Continued Public Fascination
Years after the murders, public interest in the case has shown little sign of fading. A 2019 Netflix documentary reignited widespread attention to the story, introducing the case to a new generation of true-crime viewers who hadn’t followed it in real time. Sources close to the situation have suggested the documentary’s release was difficult for Watts personally, with one insider describing it as having visibly affected him.
Anniversaries of the murders continue to generate fresh media coverage each August, and outlets ranging from mainstream publications to tabloids regularly revisit the case with updates on Watts’ prison life, his correspondence, and any new developments — however minor — in his circumstances. This sustained interest reflects a broader cultural fascination with domestic-violence cases that unfold publicly, particularly ones involving children, and with the psychology of perpetrators who, like Watts, initially presented themselves to the world as devastated, cooperative victims before their guilt was exposed.
Will Chris Watts Ever Be Released?
The short answer is no. Watts is serving five consecutive and concurrent life sentences without the possibility of parole — a sentencing structure specifically designed to ensure he will never be eligible for release. Colorado abolished the death penalty in 2020, a change that came after Watts’ sentencing, but his plea agreement had already taken capital punishment off the table in exchange for his guilty plea and cooperation in revealing the locations of his family’s remains.

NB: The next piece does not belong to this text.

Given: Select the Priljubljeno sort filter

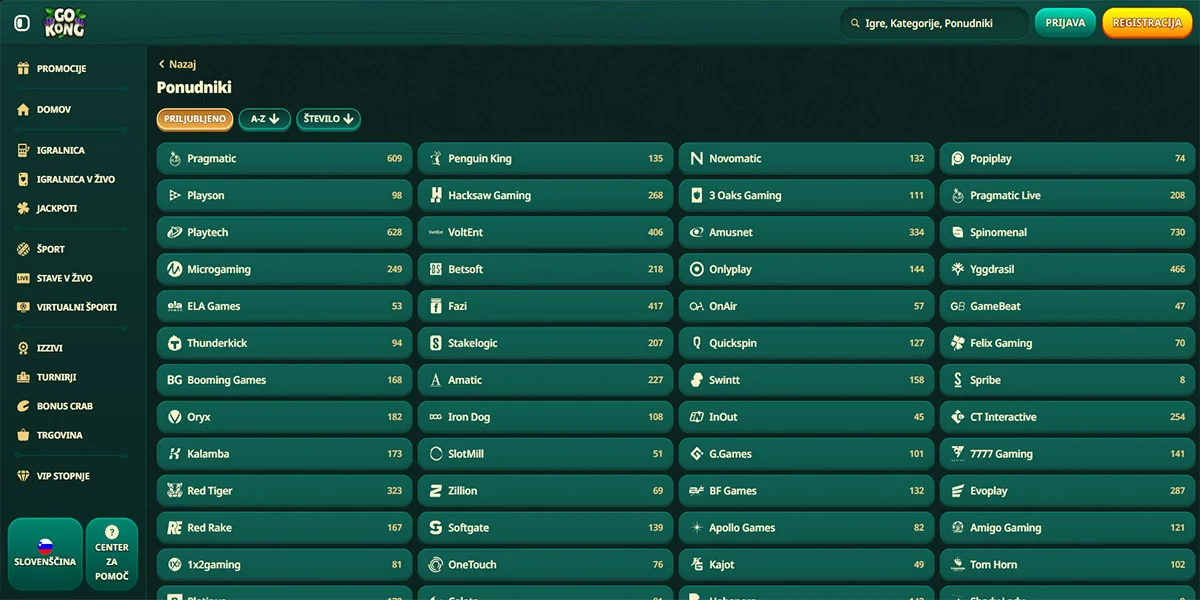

Barring an extraordinary and highly unlikely legal development, Chris Watts will spend the remainder of his life incarcerated at Dodge Correctional Institution or another facility within the Wisconsin or Colorado prison systems. His case stands as one of the most notorious domestic murder cases of the past decade, and his prison life — from his custodial job to his religious reinvention to his correspondence with strangers — continues to be scrutinized by a public that has never quite looked away.
Conclusion
Chris Watts’ story didn’t end with his sentencing in November 2018 — at least not in terms of public interest. Today, he remains confined at Dodge Correctional Institution in Waupun, Wisconsin, living out a tightly regimented existence as a custodian and general-population inmate, marked by a claimed religious conversion, a steady stream of letters from women outside prison walls, and the quiet, permanent reality of a life sentence with no path to freedom. For the family and friends of Shanann, Bella, and Celeste, his continued incarceration offers a measure of justice, even as the broader public continues to revisit the case, searching for answers to a tragedy that remains as haunting today as it was when it first made headlines.